» Data provided:
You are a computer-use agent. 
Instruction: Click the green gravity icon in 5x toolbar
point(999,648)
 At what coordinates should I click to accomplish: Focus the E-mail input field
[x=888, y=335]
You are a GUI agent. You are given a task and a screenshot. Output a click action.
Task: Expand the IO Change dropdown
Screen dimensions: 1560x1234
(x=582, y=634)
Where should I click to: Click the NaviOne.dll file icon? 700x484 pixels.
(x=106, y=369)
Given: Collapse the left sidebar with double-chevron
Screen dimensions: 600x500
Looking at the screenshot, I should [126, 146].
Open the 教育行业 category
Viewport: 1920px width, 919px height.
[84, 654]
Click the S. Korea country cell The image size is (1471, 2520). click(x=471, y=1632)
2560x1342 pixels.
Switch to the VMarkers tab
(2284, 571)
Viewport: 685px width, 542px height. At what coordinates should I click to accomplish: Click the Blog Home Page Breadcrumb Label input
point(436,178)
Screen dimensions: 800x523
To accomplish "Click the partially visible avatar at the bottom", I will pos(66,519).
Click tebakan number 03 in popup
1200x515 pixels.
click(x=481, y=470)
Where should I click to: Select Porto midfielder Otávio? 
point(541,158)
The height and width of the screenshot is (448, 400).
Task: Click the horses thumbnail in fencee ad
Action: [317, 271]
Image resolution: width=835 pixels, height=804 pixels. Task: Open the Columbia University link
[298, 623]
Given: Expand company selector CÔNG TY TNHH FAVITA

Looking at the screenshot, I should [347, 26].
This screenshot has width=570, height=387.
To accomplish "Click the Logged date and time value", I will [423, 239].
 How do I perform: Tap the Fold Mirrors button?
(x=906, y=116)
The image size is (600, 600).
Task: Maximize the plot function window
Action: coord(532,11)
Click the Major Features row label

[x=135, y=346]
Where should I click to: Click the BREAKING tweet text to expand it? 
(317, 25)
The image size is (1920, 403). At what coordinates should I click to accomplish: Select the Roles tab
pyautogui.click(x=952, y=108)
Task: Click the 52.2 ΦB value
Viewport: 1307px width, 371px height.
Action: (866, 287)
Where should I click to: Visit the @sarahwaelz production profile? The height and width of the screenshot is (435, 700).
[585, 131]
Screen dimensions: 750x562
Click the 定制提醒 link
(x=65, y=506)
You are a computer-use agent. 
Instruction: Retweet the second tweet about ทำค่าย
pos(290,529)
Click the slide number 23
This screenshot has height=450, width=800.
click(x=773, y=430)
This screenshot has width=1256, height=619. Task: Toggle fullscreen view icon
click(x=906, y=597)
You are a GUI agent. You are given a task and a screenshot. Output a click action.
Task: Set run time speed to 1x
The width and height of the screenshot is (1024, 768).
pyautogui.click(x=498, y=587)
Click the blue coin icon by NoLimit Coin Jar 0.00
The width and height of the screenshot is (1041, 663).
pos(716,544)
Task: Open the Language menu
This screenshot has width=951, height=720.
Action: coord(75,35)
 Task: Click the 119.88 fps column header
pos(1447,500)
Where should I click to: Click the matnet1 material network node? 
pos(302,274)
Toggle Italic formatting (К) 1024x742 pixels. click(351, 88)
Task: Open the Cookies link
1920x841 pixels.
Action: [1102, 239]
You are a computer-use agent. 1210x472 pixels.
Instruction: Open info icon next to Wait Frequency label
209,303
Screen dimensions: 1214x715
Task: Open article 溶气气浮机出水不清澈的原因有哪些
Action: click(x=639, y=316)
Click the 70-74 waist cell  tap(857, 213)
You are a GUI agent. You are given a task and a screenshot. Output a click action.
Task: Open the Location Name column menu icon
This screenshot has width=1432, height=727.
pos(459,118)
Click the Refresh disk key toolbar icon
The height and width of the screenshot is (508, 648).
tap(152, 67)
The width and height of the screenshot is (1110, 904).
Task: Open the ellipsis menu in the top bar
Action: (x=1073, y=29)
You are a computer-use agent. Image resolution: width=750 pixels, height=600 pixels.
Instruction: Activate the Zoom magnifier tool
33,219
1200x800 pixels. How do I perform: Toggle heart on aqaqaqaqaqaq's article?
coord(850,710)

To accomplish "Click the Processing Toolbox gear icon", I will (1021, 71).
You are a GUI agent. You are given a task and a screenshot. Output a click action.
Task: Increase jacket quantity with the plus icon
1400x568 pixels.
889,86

» What the task asks: When a line of the entries above contains the word "number", include it in a tally, then give that tally alone.

» Expected answer: 2